◆ **Required work**
For the data that follows, report how many lines contain the word "will", and nothing else.

======== Material provided ========

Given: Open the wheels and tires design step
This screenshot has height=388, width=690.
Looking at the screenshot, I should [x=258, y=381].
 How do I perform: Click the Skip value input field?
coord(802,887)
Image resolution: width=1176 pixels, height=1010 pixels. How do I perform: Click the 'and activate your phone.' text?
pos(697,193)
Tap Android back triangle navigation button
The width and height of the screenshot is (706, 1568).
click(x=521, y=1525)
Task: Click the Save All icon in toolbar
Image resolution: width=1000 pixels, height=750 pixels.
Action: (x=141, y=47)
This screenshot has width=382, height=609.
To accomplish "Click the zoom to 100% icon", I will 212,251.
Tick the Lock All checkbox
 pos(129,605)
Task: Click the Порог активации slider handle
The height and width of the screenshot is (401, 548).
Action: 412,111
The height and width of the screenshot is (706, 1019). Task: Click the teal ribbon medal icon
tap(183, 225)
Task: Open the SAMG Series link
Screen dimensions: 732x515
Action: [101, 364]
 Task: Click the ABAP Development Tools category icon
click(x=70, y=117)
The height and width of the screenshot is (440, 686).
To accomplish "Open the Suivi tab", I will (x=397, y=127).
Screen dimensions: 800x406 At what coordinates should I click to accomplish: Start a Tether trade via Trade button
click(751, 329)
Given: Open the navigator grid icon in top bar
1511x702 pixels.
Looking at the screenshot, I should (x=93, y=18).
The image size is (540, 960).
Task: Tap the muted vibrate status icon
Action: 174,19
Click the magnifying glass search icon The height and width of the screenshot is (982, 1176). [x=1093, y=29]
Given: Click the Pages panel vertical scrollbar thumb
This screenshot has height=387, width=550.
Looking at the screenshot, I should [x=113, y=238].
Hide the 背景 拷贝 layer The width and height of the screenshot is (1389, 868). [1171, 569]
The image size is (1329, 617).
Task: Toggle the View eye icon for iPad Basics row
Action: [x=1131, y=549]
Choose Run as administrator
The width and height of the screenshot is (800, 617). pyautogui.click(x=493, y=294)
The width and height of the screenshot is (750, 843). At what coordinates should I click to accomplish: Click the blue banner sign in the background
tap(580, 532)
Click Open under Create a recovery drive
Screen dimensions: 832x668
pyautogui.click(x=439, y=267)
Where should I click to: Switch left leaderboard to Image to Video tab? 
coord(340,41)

========

◆ **Written response**
2